Cartagena: entre la inseguridad y el culto al emperador

La gestión de Dumek Turbay al frente de la Alcaldía de Cartagena ha dejado más sombras que luces, especialmente en los temas más sensibles para la ciudadanía: la seguridad, la transparencia y el manejo de los recursos públicos. A pesar de los anuncios rimbombantes y las ruedas de prensa cargadas de promesas, la realidad en las calles es otra: la inseguridad avanza, las cifras de homicidios y atracos crecen, y los cartageneros viven con la sensación constante de que la administración se ha convertido en un espectáculo más que en un proyecto de ciudad.

El plan de seguridad, presentado con bombos y platillos como una solución integral, ha resultado ser un fracaso en su aplicación. No existen indicadores serios de mejoría y las intervenciones han sido más reactivas que preventivas. Se trata de una estrategia sin columna vertebral, marcada por improvisaciones, sin articulación real con las comunidades ni con las fuerzas del orden. Al final, parece más un libreto diseñado para la foto y el titular que para la transformación de la realidad.

A esta inseguridad se suma la preocupante opacidad en los procesos de contratación pública. La administración ha dado muestras de manejar los contratos con una rapidez sospechosa, formulados “a las carreras” y sin el debido rigor técnico. Se habla de un modelo de gobierno donde la prioridad es cumplir favores políticos y no garantizar la eficiencia ni la transparencia en el uso de los recursos públicos. En este escenario, las secretarías se convierten en moneda de cambio para pagar lealtades, consolidando un entramado clientelista que distorsiona el verdadero sentido de lo público.

Pero más allá de las decisiones administrativas, lo que más inquieta es el estilo personalista del alcalde. Dumek Turbay parece concebir el poder como un trono desde donde gobierna como un emperador, rodeado de un aparato institucional que alimenta su culto a la personalidad.

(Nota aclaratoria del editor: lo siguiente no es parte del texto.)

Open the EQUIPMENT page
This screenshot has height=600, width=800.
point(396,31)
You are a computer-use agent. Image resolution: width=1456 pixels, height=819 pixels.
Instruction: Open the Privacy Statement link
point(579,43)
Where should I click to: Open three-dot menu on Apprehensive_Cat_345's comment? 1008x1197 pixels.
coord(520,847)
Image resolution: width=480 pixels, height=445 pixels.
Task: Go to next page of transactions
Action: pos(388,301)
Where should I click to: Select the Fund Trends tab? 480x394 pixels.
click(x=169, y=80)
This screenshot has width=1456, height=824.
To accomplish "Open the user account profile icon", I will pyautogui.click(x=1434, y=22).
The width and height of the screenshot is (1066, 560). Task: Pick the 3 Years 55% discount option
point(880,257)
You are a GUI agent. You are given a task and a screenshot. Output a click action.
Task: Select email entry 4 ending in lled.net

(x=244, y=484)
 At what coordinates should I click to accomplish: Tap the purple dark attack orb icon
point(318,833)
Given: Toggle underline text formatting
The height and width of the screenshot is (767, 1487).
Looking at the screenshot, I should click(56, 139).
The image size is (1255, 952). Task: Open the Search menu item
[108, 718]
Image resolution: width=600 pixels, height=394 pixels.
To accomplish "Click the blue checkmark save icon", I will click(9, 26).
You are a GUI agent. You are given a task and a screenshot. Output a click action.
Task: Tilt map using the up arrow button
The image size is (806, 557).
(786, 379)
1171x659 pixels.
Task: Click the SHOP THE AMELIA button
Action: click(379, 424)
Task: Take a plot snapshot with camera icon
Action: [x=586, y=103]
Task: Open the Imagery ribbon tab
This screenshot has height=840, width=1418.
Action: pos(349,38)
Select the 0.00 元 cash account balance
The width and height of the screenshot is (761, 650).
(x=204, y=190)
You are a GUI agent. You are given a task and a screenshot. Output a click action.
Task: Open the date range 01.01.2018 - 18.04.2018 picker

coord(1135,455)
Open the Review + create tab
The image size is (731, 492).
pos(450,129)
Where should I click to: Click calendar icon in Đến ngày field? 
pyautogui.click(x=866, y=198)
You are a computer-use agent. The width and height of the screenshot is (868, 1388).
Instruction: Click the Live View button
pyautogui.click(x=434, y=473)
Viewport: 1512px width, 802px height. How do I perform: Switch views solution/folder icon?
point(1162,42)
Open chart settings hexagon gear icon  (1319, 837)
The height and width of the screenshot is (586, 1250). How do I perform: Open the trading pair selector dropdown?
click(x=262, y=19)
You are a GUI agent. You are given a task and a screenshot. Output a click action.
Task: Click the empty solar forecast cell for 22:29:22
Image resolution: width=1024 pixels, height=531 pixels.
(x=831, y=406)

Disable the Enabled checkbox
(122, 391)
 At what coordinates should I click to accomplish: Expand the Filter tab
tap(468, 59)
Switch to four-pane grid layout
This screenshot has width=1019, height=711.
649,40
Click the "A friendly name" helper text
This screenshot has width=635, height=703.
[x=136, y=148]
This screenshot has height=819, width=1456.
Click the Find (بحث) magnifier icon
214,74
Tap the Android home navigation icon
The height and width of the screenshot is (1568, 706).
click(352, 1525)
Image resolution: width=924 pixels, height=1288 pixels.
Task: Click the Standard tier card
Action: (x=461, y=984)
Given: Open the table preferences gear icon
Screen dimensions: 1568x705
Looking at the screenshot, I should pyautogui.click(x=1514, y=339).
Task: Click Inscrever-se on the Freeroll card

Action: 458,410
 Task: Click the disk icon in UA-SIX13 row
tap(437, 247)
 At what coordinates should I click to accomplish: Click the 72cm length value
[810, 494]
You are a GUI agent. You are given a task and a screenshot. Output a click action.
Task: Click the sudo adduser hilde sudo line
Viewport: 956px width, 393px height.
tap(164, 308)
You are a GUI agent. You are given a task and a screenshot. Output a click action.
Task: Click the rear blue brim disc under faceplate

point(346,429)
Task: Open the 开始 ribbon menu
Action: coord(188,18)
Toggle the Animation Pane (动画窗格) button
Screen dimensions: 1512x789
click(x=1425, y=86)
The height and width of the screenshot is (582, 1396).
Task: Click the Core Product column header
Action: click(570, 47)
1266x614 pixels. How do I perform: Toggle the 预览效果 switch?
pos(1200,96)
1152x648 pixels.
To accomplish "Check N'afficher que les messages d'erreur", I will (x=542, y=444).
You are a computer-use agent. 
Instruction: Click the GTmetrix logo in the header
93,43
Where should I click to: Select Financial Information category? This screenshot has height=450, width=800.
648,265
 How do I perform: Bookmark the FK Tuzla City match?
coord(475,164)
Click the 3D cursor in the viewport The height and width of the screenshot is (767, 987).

Los actos públicos, las campañas mediáticas y la narrativa oficial giran en torno a su figura, más que en torno a los resultados. Esto configura una institucionalidad que se pliega ante la vanidad del líder en lugar de rendir cuentas ante los ciudadanos.

Aún más grave es la forma en que cualquier crítica, disenso o punto de vista alterno al del alcalde es inmediatamente estigmatizado. La administración parece tener un radar permanente sobre quienes se atreven a cuestionar, y en lugar de asumir la crítica como una oportunidad de mejorar, la reduce a un ataque personal. La narrativa oficial clasifica a los críticos como enemigos del progreso y de la ciudad, silenciando voces y cooptando el debate público. Ese clima de vigilancia y señalamiento erosiona la democracia local y convierte la Alcaldía en una máquina propagandística más interesada en blindar la imagen del mandatario que en escuchar las necesidades reales de la ciudadanía.

El problema de fondo no es solo de gestión, sino de concepción del poder. Cartagena no necesita emperadores ni caudillos, sino administradores comprometidos con la ciudad, con la transparencia y con el bienestar colectivo. Un gobernante que construya políticas sostenibles, que enfrente la inseguridad con seriedad y que respete la institucionalidad en lugar de utilizarla como plataforma para su propia imagen.

Hoy, Cartagena enfrenta el doble desafío de la violencia en sus calles y la corrupción en sus oficinas. Mientras tanto, el alcalde parece más preocupado por mantener su imagen que por dar respuestas efectivas. Y esa, tristemente, es la peor condena para una ciudad que merece mucho más que un espectáculo político.